== EXCERPTED DATA ==

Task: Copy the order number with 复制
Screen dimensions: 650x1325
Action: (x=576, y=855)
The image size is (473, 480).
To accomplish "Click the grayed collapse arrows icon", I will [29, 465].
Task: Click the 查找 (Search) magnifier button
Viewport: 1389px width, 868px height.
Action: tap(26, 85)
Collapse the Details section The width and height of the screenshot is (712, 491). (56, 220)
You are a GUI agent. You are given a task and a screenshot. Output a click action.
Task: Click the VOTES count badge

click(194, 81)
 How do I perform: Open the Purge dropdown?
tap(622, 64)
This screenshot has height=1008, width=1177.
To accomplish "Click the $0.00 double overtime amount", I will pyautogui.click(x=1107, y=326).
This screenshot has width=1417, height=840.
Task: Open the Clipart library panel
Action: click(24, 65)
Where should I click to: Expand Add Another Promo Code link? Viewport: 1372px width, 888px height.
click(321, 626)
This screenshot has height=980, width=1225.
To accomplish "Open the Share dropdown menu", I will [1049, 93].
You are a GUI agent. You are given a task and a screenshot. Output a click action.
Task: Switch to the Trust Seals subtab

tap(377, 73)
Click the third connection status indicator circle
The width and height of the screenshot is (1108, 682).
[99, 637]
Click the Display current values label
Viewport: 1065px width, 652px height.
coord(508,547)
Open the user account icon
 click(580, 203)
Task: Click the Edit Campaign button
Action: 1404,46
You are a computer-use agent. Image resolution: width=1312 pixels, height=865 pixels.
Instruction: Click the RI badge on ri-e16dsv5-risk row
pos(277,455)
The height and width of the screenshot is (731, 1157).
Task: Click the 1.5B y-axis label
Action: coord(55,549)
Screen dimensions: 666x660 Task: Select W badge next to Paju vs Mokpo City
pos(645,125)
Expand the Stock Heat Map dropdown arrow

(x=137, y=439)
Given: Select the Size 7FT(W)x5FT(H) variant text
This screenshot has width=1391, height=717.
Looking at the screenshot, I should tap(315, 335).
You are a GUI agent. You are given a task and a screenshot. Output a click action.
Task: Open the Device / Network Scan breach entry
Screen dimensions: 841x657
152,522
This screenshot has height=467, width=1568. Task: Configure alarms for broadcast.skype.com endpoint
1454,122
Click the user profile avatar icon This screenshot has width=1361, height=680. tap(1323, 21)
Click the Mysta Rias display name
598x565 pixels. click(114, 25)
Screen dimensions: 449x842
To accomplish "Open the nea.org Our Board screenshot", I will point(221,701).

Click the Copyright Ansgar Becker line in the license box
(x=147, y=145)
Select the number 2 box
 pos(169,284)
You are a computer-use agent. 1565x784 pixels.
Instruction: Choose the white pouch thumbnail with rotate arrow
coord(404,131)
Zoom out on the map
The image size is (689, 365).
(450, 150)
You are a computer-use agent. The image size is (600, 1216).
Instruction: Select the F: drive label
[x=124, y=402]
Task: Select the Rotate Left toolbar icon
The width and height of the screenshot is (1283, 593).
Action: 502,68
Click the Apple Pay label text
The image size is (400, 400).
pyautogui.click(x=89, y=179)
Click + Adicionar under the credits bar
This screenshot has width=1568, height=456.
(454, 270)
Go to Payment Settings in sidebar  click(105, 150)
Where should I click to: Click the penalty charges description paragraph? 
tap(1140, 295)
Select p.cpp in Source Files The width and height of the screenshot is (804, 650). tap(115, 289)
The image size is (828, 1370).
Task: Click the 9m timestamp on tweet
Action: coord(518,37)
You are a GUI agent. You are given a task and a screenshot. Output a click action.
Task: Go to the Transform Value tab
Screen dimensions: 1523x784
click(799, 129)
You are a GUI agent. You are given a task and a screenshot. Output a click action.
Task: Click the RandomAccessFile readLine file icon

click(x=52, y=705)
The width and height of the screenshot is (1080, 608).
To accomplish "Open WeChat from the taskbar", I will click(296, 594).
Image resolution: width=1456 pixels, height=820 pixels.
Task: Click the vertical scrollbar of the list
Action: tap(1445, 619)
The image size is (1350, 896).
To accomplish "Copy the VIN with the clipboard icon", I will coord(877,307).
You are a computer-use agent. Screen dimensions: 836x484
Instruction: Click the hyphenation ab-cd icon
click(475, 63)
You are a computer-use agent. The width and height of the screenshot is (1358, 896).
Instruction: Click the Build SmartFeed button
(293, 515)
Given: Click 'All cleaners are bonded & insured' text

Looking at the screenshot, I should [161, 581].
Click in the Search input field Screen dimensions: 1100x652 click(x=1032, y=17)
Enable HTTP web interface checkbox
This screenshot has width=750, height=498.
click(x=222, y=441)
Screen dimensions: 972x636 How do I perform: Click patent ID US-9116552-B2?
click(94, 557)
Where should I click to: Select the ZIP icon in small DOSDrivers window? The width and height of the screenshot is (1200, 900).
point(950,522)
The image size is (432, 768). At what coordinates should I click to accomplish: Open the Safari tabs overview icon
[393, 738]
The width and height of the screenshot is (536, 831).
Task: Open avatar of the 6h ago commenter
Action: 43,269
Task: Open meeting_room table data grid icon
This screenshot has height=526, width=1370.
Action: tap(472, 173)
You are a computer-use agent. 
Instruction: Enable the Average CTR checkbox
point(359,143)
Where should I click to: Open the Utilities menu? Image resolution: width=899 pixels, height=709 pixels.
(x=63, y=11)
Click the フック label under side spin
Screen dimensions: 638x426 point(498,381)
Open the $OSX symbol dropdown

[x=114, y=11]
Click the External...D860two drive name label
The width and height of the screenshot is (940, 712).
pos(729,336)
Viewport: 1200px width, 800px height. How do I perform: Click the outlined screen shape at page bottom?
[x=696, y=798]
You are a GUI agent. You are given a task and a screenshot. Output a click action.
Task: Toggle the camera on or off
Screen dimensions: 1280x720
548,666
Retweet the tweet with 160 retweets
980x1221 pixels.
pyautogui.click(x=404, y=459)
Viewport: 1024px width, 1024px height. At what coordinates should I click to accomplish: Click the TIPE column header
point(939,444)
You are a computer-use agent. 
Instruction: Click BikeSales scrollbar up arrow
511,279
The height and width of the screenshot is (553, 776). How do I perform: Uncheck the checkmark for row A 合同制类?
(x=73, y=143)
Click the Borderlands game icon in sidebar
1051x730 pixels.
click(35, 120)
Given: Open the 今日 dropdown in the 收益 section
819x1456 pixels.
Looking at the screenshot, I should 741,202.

===

### [WORK INSTRUCTIONS]
Print every line of the records above without a single difference.

### [YOUR SOLUTION]
Task: Copy the order number with 复制
Screen dimensions: 650x1325
Action: (x=576, y=855)
The image size is (473, 480).
To accomplish "Click the grayed collapse arrows icon", I will [29, 465].
Task: Click the 查找 (Search) magnifier button
Viewport: 1389px width, 868px height.
Action: tap(26, 85)
Collapse the Details section The width and height of the screenshot is (712, 491). (56, 220)
You are a GUI agent. You are given a task and a screenshot. Output a click action.
Task: Click the VOTES count badge

click(194, 81)
 How do I perform: Open the Purge dropdown?
tap(622, 64)
This screenshot has height=1008, width=1177.
To accomplish "Click the $0.00 double overtime amount", I will pyautogui.click(x=1107, y=326).
This screenshot has width=1417, height=840.
Task: Open the Clipart library panel
Action: click(24, 65)
Where should I click to: Expand Add Another Promo Code link? Viewport: 1372px width, 888px height.
click(321, 626)
This screenshot has height=980, width=1225.
To accomplish "Open the Share dropdown menu", I will [1049, 93].
You are a GUI agent. You are given a task and a screenshot. Output a click action.
Task: Switch to the Trust Seals subtab

tap(377, 73)
Click the third connection status indicator circle
The width and height of the screenshot is (1108, 682).
[99, 637]
Click the Display current values label
Viewport: 1065px width, 652px height.
coord(508,547)
Open the user account icon
 click(580, 203)
Task: Click the Edit Campaign button
Action: 1404,46
You are a computer-use agent. Image resolution: width=1312 pixels, height=865 pixels.
Instruction: Click the RI badge on ri-e16dsv5-risk row
pos(277,455)
The height and width of the screenshot is (731, 1157).
Task: Click the 1.5B y-axis label
Action: coord(55,549)
Screen dimensions: 666x660 Task: Select W badge next to Paju vs Mokpo City
pos(645,125)
Expand the Stock Heat Map dropdown arrow

(x=137, y=439)
Given: Select the Size 7FT(W)x5FT(H) variant text
This screenshot has width=1391, height=717.
Looking at the screenshot, I should tap(315, 335).
You are a GUI agent. You are given a task and a screenshot. Output a click action.
Task: Open the Device / Network Scan breach entry
Screen dimensions: 841x657
152,522
This screenshot has height=467, width=1568. Task: Configure alarms for broadcast.skype.com endpoint
1454,122
Click the user profile avatar icon This screenshot has width=1361, height=680. tap(1323, 21)
Click the Mysta Rias display name
598x565 pixels. click(114, 25)
Screen dimensions: 449x842
To accomplish "Open the nea.org Our Board screenshot", I will point(221,701).

Click the Copyright Ansgar Becker line in the license box
(x=147, y=145)
Select the number 2 box
 pos(169,284)
You are a computer-use agent. 1565x784 pixels.
Instruction: Choose the white pouch thumbnail with rotate arrow
coord(404,131)
Zoom out on the map
The image size is (689, 365).
(450, 150)
You are a computer-use agent. The image size is (600, 1216).
Instruction: Select the F: drive label
[x=124, y=402]
Task: Select the Rotate Left toolbar icon
The width and height of the screenshot is (1283, 593).
Action: 502,68
Click the Apple Pay label text
The image size is (400, 400).
pyautogui.click(x=89, y=179)
Click + Adicionar under the credits bar
This screenshot has width=1568, height=456.
(454, 270)
Go to Payment Settings in sidebar  click(105, 150)
Where should I click to: Click the penalty charges description paragraph? 
tap(1140, 295)
Select p.cpp in Source Files The width and height of the screenshot is (804, 650). tap(115, 289)
The image size is (828, 1370).
Task: Click the 9m timestamp on tweet
Action: coord(518,37)
You are a GUI agent. You are given a task and a screenshot. Output a click action.
Task: Go to the Transform Value tab
Screen dimensions: 1523x784
click(799, 129)
You are a GUI agent. You are given a task and a screenshot. Output a click action.
Task: Click the RandomAccessFile readLine file icon

click(x=52, y=705)
The width and height of the screenshot is (1080, 608).
To accomplish "Open WeChat from the taskbar", I will click(296, 594).
Image resolution: width=1456 pixels, height=820 pixels.
Task: Click the vertical scrollbar of the list
Action: tap(1445, 619)
The image size is (1350, 896).
To accomplish "Copy the VIN with the clipboard icon", I will coord(877,307).
You are a computer-use agent. Screen dimensions: 836x484
Instruction: Click the hyphenation ab-cd icon
click(475, 63)
You are a computer-use agent. The width and height of the screenshot is (1358, 896).
Instruction: Click the Build SmartFeed button
(293, 515)
Given: Click 'All cleaners are bonded & insured' text

Looking at the screenshot, I should [161, 581].
Click in the Search input field Screen dimensions: 1100x652 click(x=1032, y=17)
Enable HTTP web interface checkbox
This screenshot has width=750, height=498.
click(x=222, y=441)
Screen dimensions: 972x636 How do I perform: Click patent ID US-9116552-B2?
click(94, 557)
Where should I click to: Select the ZIP icon in small DOSDrivers window? The width and height of the screenshot is (1200, 900).
point(950,522)
The image size is (432, 768). At what coordinates should I click to accomplish: Open the Safari tabs overview icon
[393, 738]
The width and height of the screenshot is (536, 831).
Task: Open avatar of the 6h ago commenter
Action: 43,269
Task: Open meeting_room table data grid icon
This screenshot has height=526, width=1370.
Action: tap(472, 173)
You are a computer-use agent. 
Instruction: Enable the Average CTR checkbox
point(359,143)
Where should I click to: Open the Utilities menu? Image resolution: width=899 pixels, height=709 pixels.
(x=63, y=11)
Click the フック label under side spin
Screen dimensions: 638x426 point(498,381)
Open the $OSX symbol dropdown

[x=114, y=11]
Click the External...D860two drive name label
The width and height of the screenshot is (940, 712).
pos(729,336)
Viewport: 1200px width, 800px height. How do I perform: Click the outlined screen shape at page bottom?
[x=696, y=798]
You are a GUI agent. You are given a task and a screenshot. Output a click action.
Task: Toggle the camera on or off
Screen dimensions: 1280x720
548,666
Retweet the tweet with 160 retweets
980x1221 pixels.
pyautogui.click(x=404, y=459)
Viewport: 1024px width, 1024px height. At what coordinates should I click to accomplish: Click the TIPE column header
point(939,444)
You are a computer-use agent. 
Instruction: Click BikeSales scrollbar up arrow
511,279
The height and width of the screenshot is (553, 776). How do I perform: Uncheck the checkmark for row A 合同制类?
(x=73, y=143)
Click the Borderlands game icon in sidebar
1051x730 pixels.
click(35, 120)
Given: Open the 今日 dropdown in the 收益 section
819x1456 pixels.
Looking at the screenshot, I should 741,202.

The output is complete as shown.